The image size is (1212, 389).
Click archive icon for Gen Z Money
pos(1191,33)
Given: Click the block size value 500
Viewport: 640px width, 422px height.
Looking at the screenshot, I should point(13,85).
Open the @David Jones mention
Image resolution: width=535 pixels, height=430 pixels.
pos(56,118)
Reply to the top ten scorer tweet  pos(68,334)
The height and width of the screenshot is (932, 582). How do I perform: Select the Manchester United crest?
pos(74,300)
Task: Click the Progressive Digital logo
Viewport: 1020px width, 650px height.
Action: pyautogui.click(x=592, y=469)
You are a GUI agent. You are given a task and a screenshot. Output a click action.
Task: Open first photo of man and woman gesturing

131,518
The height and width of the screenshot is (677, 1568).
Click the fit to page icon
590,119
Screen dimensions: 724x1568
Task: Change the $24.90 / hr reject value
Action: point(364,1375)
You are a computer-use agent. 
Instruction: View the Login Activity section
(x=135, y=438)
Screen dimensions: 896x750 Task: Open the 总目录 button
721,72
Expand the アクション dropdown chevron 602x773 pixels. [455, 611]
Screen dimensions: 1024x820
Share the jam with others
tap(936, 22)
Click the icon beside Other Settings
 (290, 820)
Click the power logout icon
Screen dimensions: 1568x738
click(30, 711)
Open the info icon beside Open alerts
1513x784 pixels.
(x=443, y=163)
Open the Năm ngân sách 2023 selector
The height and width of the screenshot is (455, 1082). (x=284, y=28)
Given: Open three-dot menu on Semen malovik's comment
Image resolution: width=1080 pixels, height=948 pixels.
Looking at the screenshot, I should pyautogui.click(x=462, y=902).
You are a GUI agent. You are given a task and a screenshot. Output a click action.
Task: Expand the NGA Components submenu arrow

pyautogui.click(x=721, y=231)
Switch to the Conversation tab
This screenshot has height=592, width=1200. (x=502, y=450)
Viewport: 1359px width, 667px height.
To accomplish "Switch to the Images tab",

• _Task item_
Down to the last line, restate the records exactly.

• _Solution to the problem_
The image size is (1212, 389).
Click archive icon for Gen Z Money
pos(1191,33)
Given: Click the block size value 500
Viewport: 640px width, 422px height.
Looking at the screenshot, I should point(13,85).
Open the @David Jones mention
Image resolution: width=535 pixels, height=430 pixels.
pos(56,118)
Reply to the top ten scorer tweet  pos(68,334)
The height and width of the screenshot is (932, 582). How do I perform: Select the Manchester United crest?
pos(74,300)
Task: Click the Progressive Digital logo
Viewport: 1020px width, 650px height.
Action: pyautogui.click(x=592, y=469)
You are a GUI agent. You are given a task and a screenshot. Output a click action.
Task: Open first photo of man and woman gesturing

131,518
The height and width of the screenshot is (677, 1568).
Click the fit to page icon
590,119
Screen dimensions: 724x1568
Task: Change the $24.90 / hr reject value
Action: point(364,1375)
You are a computer-use agent. 
Instruction: View the Login Activity section
(x=135, y=438)
Screen dimensions: 896x750 Task: Open the 总目录 button
721,72
Expand the アクション dropdown chevron 602x773 pixels. [455, 611]
Screen dimensions: 1024x820
Share the jam with others
tap(936, 22)
Click the icon beside Other Settings
 (290, 820)
Click the power logout icon
Screen dimensions: 1568x738
click(30, 711)
Open the info icon beside Open alerts
1513x784 pixels.
(x=443, y=163)
Open the Năm ngân sách 2023 selector
The height and width of the screenshot is (455, 1082). (x=284, y=28)
Given: Open three-dot menu on Semen malovik's comment
Image resolution: width=1080 pixels, height=948 pixels.
Looking at the screenshot, I should pyautogui.click(x=462, y=902).
You are a GUI agent. You are given a task and a screenshot. Output a click action.
Task: Expand the NGA Components submenu arrow

pyautogui.click(x=721, y=231)
Switch to the Conversation tab
This screenshot has height=592, width=1200. (x=502, y=450)
Viewport: 1359px width, 667px height.
To accomplish "Switch to the Images tab",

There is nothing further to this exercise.